Not sure I follow you here. But if you mean tradtional
multireturn then we have it in test case (the next patch)
| cfunc_multireturn()
| | ---
| | - true
| | - [1]
| | - [1]
The function should prepare the result by self. The calling
convention is the same as to old known `box.func`. Or
you mean something else?
>
> 6. This member is never used. I removed it and nothing
> changed.
>
> ====================
> @@ -31,10 +31,6 @@ struct cmod_func {
> * Number of loads of the function.
> */
> int64_t load_count;
> - /**
> - * The function name (without a package path).
> - */
> - const char *func_name;
> /**
Initially I thought to print short function name in obj:__index,
but since the function hash is path+name I switched to the long
function name (but continue keeping short "func_name" if we deside
to print a short name as well). Probably indeed better to drop it
and don't confuse code readers.
> > +
> > +/** A type to find a function handle from an object. */
> > +static const char *cmod_func_handle_uname = "cmod_func_handle";
>
> 7. Please, move global declarations to the beginning of the file
> so as it would be easier to find them, and to be consistent with
> other files.
OK. I put them first at the top but then desided to group by function
context (ie close to the functions which use them).
>
> > +
> > +static struct cmod_func *
> > +cmod_get_func_handle(struct lua_State *L, bool mandatory)
>
> 8. According to the code style, flags must have 'is' prefix or
> a similar one like 'has', 'does', etc. Here it should be 'is_mandatory'.

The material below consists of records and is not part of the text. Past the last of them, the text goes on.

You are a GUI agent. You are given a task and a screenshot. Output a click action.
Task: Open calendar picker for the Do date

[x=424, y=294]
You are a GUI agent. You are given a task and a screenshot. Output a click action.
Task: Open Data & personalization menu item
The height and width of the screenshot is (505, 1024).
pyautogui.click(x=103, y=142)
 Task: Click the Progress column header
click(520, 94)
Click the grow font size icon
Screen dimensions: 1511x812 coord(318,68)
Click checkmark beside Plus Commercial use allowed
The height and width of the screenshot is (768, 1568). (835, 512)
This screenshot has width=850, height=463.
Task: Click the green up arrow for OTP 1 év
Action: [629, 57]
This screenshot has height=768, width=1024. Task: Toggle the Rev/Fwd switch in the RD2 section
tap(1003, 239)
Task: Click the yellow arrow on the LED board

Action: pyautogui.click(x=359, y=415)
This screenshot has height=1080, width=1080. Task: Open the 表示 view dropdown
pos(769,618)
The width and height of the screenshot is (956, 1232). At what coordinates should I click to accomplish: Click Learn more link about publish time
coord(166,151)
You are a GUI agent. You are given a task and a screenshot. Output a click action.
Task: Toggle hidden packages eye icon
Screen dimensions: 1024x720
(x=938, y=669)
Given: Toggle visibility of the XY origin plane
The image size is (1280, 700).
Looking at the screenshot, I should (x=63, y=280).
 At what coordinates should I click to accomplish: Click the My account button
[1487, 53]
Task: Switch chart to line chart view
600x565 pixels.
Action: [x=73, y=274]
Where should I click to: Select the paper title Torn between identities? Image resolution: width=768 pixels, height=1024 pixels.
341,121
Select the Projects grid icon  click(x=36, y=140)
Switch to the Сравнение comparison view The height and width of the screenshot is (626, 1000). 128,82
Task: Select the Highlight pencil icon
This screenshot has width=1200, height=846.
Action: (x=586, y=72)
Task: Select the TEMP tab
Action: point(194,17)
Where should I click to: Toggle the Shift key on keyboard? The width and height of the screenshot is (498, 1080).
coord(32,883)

Could you please point me where this rule sits? I see both usage (with
and without prefix) in our code. Surely I update it (or probably drop
as you suggest below).
> But a better idea - just drop it. The single place where it is not
> mandatory is GC handler.
>
> Another option - introduce separate get() and check(). Get() only
> returns it without checking for NULL. Check() will ensure it is not NULL
> and set the error otherwise.
>
> Also the function takes a Lua state, so it seems it must have lcmod
> prefix, not cmod. According to the naming convention you established
> in this file.
Yeah, let me try this way.
> > +{
> > + struct cmod_func *cf = cmod_get_handle(L, cmod_func_handle_uname);
> > + if (mandatory && cf == NULL) {
> > + const char *fmt = "The function is already unloaded";
> > + diag_set(IllegalParams, fmt);
> > + }
> > + return cf;
> > +}
> > +
> > +static void
> > +cmod_set_func_handle(struct lua_State *L, struct cmod_func *cf)
> > +{
> > + cmod_set_handle(L, cmod_func_handle_uname, cf);
> > +}
> > +
> > +static void
> > +cmod_setup_func_handle(struct lua_State *L, struct cmod_func *cf)
> > +{
> > + cmod_setup_handle(L, cmod_func_handle_uname, cf);
> > +}
>
> 9. Amount of boilerplate code and double checks of the same
> conditions you need just to push some udata is terrifying, tbh.
>
> For instance, take lcmod_func_handle_call(). It calls
> cmod_get_func_handle() and checks result for NULL. This one
> calls cmod_get_handle() and also checks result for NULL.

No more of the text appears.